Study Shows Obesity Reduce Chances of Dementia

Study Shows Obesity Reduce Chances of Dementia


Western countries have increased cases of obesity in the last decade, but the rate of dementia has surprisingly reduced. Research shows obesity is not a risk factor for dementia, it might actually reduce its chances. Both obesity and dementia are ambiguous terms that can be confusing for people. According to WHO, adults with a BMI (mass/ height square) equal to or more than 30 are heavier people. Obesity is caused by the over-deposition of fat in the body. Dementia is a condition that affects our mental functioning, especially memory and the way we think. Alzheimer’s is one of the most common of its forms.

Why was obesity linked to dementia?

Obesity is a condition that has adverse effects on our day-to-day life. It is one of the most significant causes of diabetes along with blocking the blood flow to the brain. So, it can be said that it has a secondary effect on our brains. But numbers are showing opposite results. Obesity is seen increasing in Western countries alarmingly, still, dementia cases have been quite low.

Obesity paradox:

This gives us a contradiction that obesity might protect us from memory loss in dementia. What we were perceiving as a risk factor, can actually be a savior. Evidence through Mendelian randomization shows that when the study is conducted based precisely on genes causing obesity, nine out of ten times there is no link between obesity and dementia.

Confusion of reverse causation:

Often in research on obesity and dementia, subjects are old in age and follow-up time can be short. So, it can go unnoticed that dementia is the base that has started growing out of it, and people lose weight because of dementia, like Alzheimer’s disease.

The confounding bias:

Here a new factor comes into the picture, childhood intelligence. Other studies have suggested that people with lower childhood intelligence are more likely to be higher-weight people when they grow up. So, the people that are observed in obesity research have a high probability of inhibiting a bit lower cognitive potential than the others. Since their cognitive capabilities have a slight disadvantage, dementia can be a risk. Obesity does not play a major role, but came up as an effect of childhood intelligence as the risk factor of dementia in old age.

How does obesity affect us psychologically?

No. of people who suffer from obesity is quite prevalent with 8 crore higher-weight Indians. Not only adults, but the population of children have seen alarmingly higher cases of it. While many have underlying causes just as simple as lifestyle, few might have untreatable concerns. Physical effects have been widely known, but let’s delve into their psychological implications.


People with higher-weight outer appearance can deal with issues of low self-image.
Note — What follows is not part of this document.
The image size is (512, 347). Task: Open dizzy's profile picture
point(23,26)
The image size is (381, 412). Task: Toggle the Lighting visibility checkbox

Bullying and fat shaming in the environment can significantly affect how a person has a perception of himself or herself. Stereotypes like people dealing with obesity tend to be lazy or not fitting into the ideal body type directly worsens how a person builds his/her level of self-confidence.

Eating disorders:

These disorders are when a person eats too much or too low it affects his health severely. There are many cases wherein the hope of losing weight, especially teenagers, tend to do dieting that is unplanned and can lead to lifelong fatal results. Intervention, especially therapeutic can be effective.

Dealing with it

Obesity can be treated with a better lifestyle, like a healthy diet and routine workout. But it is quite important to understand that obesity can itself be a result of some underlying disorders or because of unchangeable root causes like genes. So instead of blaming a higher-weight person, discussing and enacting a plan for a better lifestyle as well as checking up on their mental health can be beneficial.

  • Singh-Manoux A, Dugravot A, Shipley M, Brunner EJ, Elbaz A, Sabia S, Kivimaki M. Obesity trajectories and risk of dementia: 28 years of follow-up in the Whitehall II Study. Alzheimers Dement. 2018 Feb;14(2):178-186. doi: 10.1016/j.jalz.2017.06.2637. Epub 2017 Sep 21. PMID: 28943197; PMCID: PMC5805839.